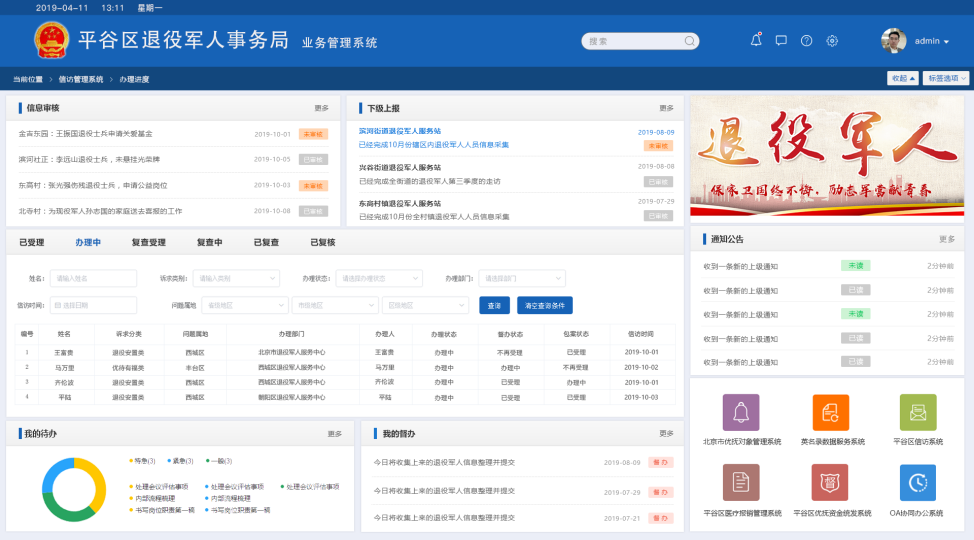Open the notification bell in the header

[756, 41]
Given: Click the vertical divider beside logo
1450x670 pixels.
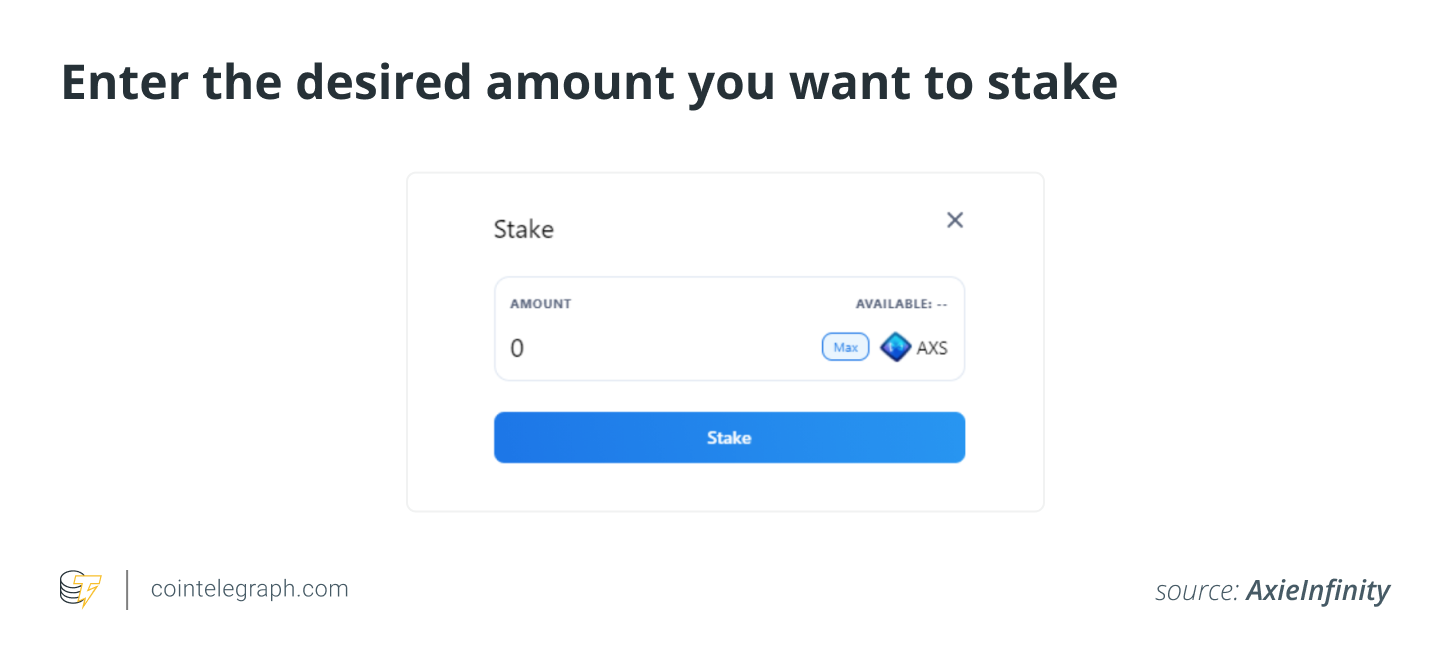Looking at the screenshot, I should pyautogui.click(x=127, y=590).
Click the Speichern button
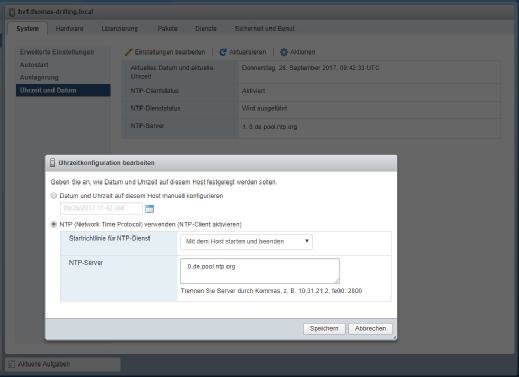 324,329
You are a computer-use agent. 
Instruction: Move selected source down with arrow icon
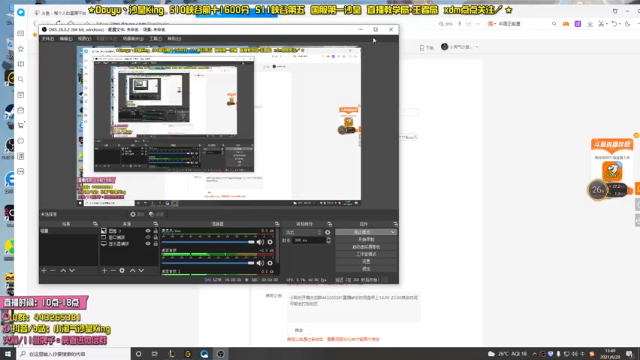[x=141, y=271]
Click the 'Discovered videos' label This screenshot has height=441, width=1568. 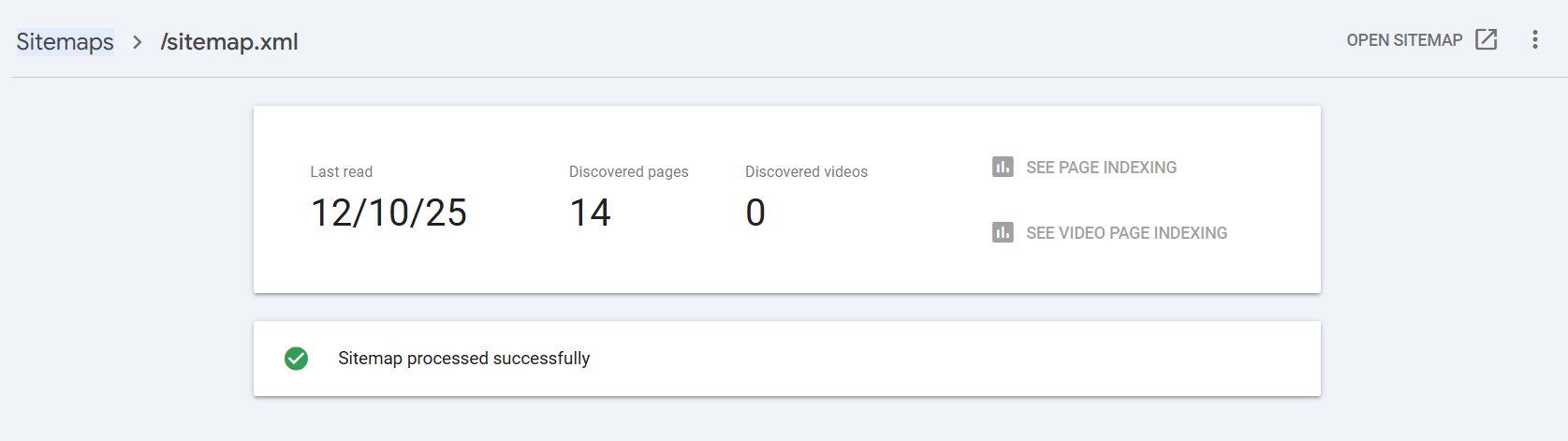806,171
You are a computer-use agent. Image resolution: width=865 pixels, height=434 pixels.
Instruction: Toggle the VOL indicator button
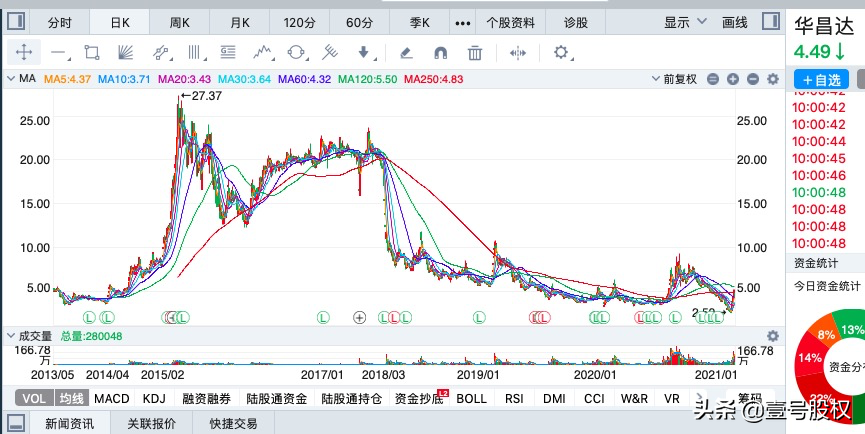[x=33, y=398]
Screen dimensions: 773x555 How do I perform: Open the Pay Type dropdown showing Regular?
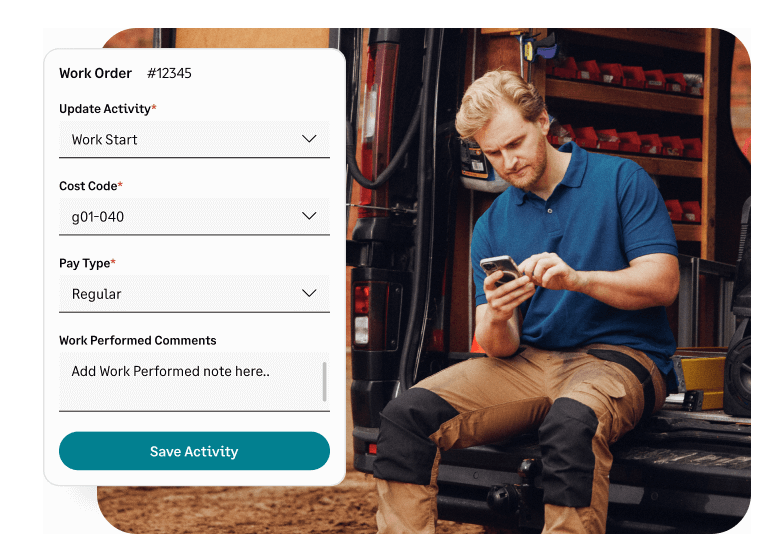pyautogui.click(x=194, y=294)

TASK REQUIREMENTS
How many lines of the material above contain the string "Instruction"? Reply with the number alone.

SOLUTION TO THIS PROBLEM
2